Damit müssen wir zu dem dritten Umstand kommen, der die heutige Situation – verglichen mit der Situation Anfang / Mitte März des vergangenen Jahres – even worse macht: Die Entstehung neuer Virusvarianten, die – nach allem, was wir wissen – (mehr oder minder stark) infektiöser sind als die bisher in der BRD dominierende(n) Virusvariante(n).
Diese neuen Virusvarianten waren bisher nur bei einer Minderheit der durchgeführten Tests nachzuweisen; laut einem gestern veröffentlichten Papier des RKI[12] machen sie nun erstmals ca. die Hälfte der (diesbezüglich) getesteten Proben aus.

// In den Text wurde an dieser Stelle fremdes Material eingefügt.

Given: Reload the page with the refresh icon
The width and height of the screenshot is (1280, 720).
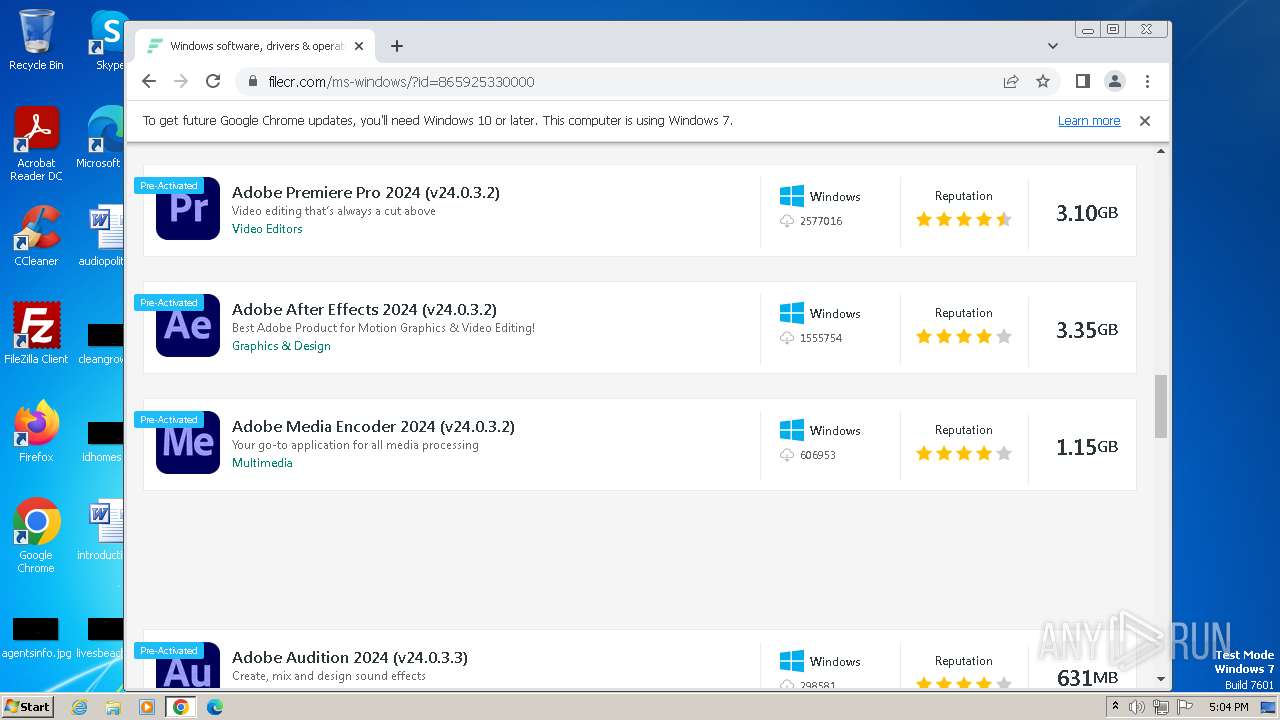Looking at the screenshot, I should [213, 81].
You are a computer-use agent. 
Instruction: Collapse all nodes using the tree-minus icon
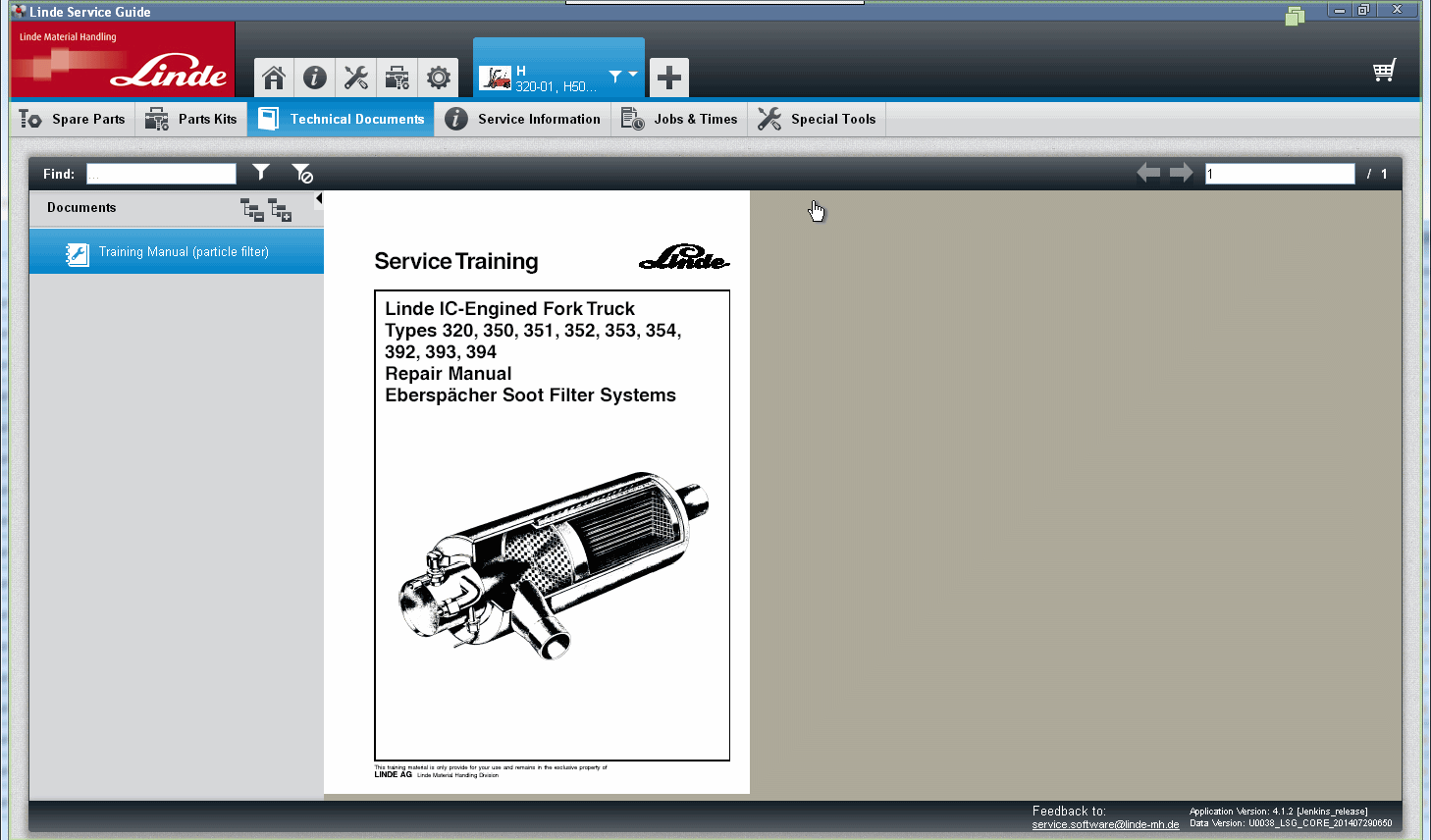click(x=252, y=210)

Das heisst: Ab sofort wird nicht mehr die Reproduktionszahl der älteren, sondern die – (in welchem Ausmass auch immer) höhere Reproduktionszahl der neueren Virusvarianten die weitere Entwicklung des Infektionszahlen, der Belastung der Intensivstationen und der Todesfallzahlen hauptsächlich bestimmen.
Angesichts all dessen möchte ich auf mein Ausgangs-Anliegen zurückkommen und Sie auffordern, die gestrigen Bund-/Länder-Vereinbarungen in Berlin nicht in Landesrecht umzusetzen, sondern vielmehr die schon erfolgten Verminderungen des Infektionsschutzes zurückzunehmen.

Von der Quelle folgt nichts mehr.